Graves remained behind a moment to lift the womankin down from the shelf, and when he rejoined me I had made up my mind to talk to him like a father.

"Graves," I said, "although that creature in there is only a foot high, it isn't a pig or a monkey, it's a woman, and you're guilty of what's considered a pretty ugly crime at home—abduction. You've stolen this woman away from kith and kin, and the least you can do is to carry her back where you found her and turn her loose. Let me ask you one thing—what would Miss Chester think?"

"Oh, that doesn't worry me," said Graves. "But I am worried—worried sick. It's early—shall we talk now, or wait till after lunch?"

"Now," I said.

"Well," said he, "you left me pretty well enthused on the subject of botany—so I went back there twice to look up grasses for you. The second time I went I got to a deep sort of valley where the grass is waist-high—that, by the way, is where the big monolith is—and that place was alive with things that were frightened and ran. I could see the directions they took by the way the grass tops acted. There were lots of loose stones about and I began to throw 'em to see if I could knock one of the things over. Suddenly all at once I saw a pair of bright little eyes peering out of a bunch of grass—I let fly at them, and something gave a sort of moan and thrashed about in the grass—and then lay still. I went to look, and found that I'd stunned—her. She came to and tried to bite me, but I had her by the scruff of the neck and she couldn't. Further, she was sick with being hit in the chest with the stone, and first thing I knew she keeled over in the palm of my hand in a dead faint. I couldn't find any water or anything—and I didn't want her to die—so I brought her home. She was sick for a week—and I took care of her—as I would a sick pup—and she began to get well and want to play and romp and poke into everything. She'd get the lower drawer of my desk open and hide in it—or crawl into a rubber boot and play house. And she got to be right good company—same as any pet does—a cat or a dog—or a monkey—and naturally, she being so small, I couldn't think of her as anything but a sort of little beast that I'd caught and tamed.... You see how it all happened, don't you? Might have happened to anybody."
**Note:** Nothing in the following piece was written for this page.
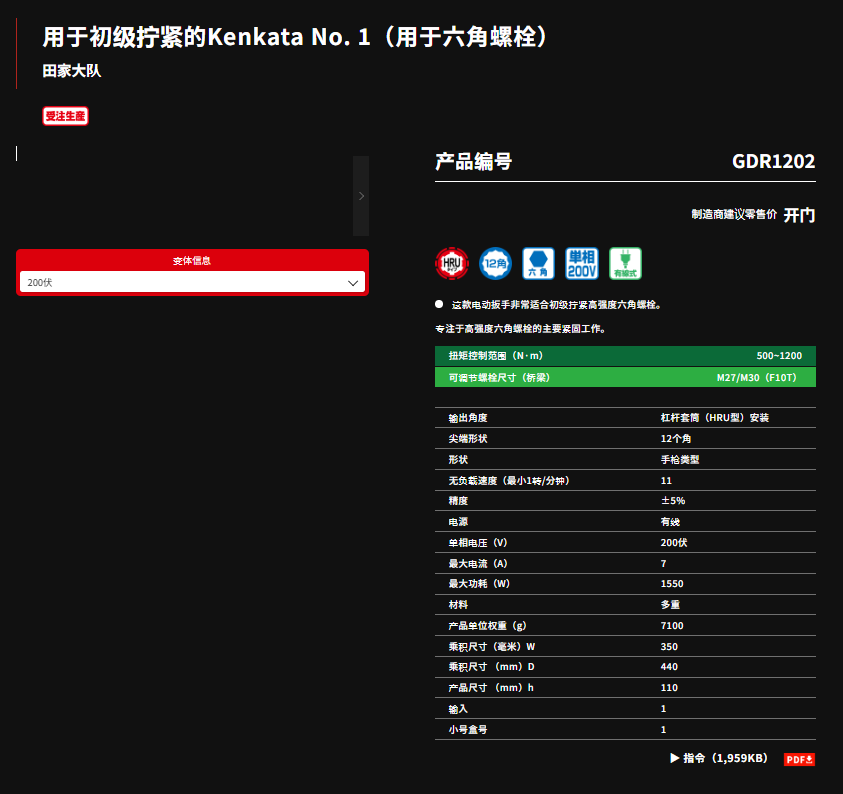Select the product code GDR1202
The width and height of the screenshot is (843, 794).
(x=773, y=162)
"Why, yes," I said. "If she didn't give a man the horrors right at the start—I can understand making a sort of pet of her—but, man, there's only one thing to do. Be persuaded. Take her back where you found her, and turn her loose."

"Well and good," said Graves. "I tried that, and next morning I found her at my door, sobbing—horrible, dry sobs—no tears.... You've said one thing that's full of sense: she isn't a pig—or a monkey—she's a woman."

"You don't mean to say," said I, "that that mite of a thing is in love with you?"

"I don't know what else you'd call it."

"Graves," I said, "Miss Chester arrives by the next steamer. In the meanwhile something has got to be done."

"What?" said he hopelessly.

"I don't know," I said. "Let me think."

The dog Don laid his head heavily on my knee, as if he wished to offer a solution of the difficulty.

A week before Miss Chester's steamer was due the situation had not changed. Graves's pet was as much a fixture of Graves's house as the front door. And a man was never confronted with a more serious problem. Twice he carried her back into the grass and deserted her, and each time she returned and was found sobbing—horrible, dry sobs—on the porch. And a number of times we took her, or Graves did, in the pocket of his jacket, upon systematic searches for her people. Doubtless she could have helped us to find them, but she wouldn't. She was very sullen on these expeditions and frightened. When Graves tried to put her down she would cling to him, and it took real force to pry her loose.